I am trying to solve
What are the path components of $\mathbb{R}_l$?
We know that $\mathbb{R}_l$ is lower limit topology.
Definition of path component here
I am thinking that the path components of $\mathbb{R}_l$ are singleton sets.
MY ATTEMPT:
Suppose it is not, let $A$ be a path connected subspace of $\mathbb{R}_l$ with more than one point. Let $a, b \in A$ such that $a<b$. Then the sets $A \cap (-\infty, b)$ and $A \cap [b, +\infty)$ are open in $A$, and clearly $a \in A \cap (-\infty, b)$ and $b \in A \cap [b, +\infty)$, hence nonempty, and also $A = (A \cap (-\infty, b)) \sqcup (A \cap [b, +\infty))$
But I have no idea how to proceed further. Please help me.
You are right: the only connected subsets of $\Bbb R_l$ are the singletons; in other words, $\Bbb R_l$ is totally disconnected.

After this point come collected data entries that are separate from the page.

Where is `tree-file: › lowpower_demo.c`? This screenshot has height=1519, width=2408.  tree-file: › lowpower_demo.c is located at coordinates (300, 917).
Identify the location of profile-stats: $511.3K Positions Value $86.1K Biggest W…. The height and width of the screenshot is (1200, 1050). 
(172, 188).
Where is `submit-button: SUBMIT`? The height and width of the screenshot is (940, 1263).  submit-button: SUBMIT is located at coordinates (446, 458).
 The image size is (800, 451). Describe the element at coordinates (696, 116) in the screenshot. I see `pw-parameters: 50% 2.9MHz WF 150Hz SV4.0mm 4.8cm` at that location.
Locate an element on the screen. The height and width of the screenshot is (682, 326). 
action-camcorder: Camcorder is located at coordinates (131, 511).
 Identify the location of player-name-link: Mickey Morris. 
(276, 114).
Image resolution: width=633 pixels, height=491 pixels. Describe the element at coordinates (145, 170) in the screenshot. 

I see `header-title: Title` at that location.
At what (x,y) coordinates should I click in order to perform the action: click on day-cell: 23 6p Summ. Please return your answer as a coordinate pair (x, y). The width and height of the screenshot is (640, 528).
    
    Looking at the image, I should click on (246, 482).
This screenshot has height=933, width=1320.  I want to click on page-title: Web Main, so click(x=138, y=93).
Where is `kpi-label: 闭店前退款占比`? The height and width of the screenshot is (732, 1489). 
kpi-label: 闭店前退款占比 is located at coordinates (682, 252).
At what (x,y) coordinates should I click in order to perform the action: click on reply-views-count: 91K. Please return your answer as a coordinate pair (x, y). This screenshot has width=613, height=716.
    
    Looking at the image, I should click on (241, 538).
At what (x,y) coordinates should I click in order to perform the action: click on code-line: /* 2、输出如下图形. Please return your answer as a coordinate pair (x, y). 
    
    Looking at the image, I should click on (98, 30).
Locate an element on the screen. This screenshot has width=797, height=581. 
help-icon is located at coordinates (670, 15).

Take $a,b\in\Bbb R$, with $a<b$, and suppose that there is a connected subset $C$ of $\Bbb R_l$ such that $a,b\in C$. Let $c\in(a,b)$. Then both $[c,\infty)$ and $[a,c)$ are clopen sets. In particular, $[c,\infty)\cap C$ and $[a,c)\cap C$ are non-empty disjoint subsets of $C$ whose union is $C$. This is impossible, since $C$ is connected.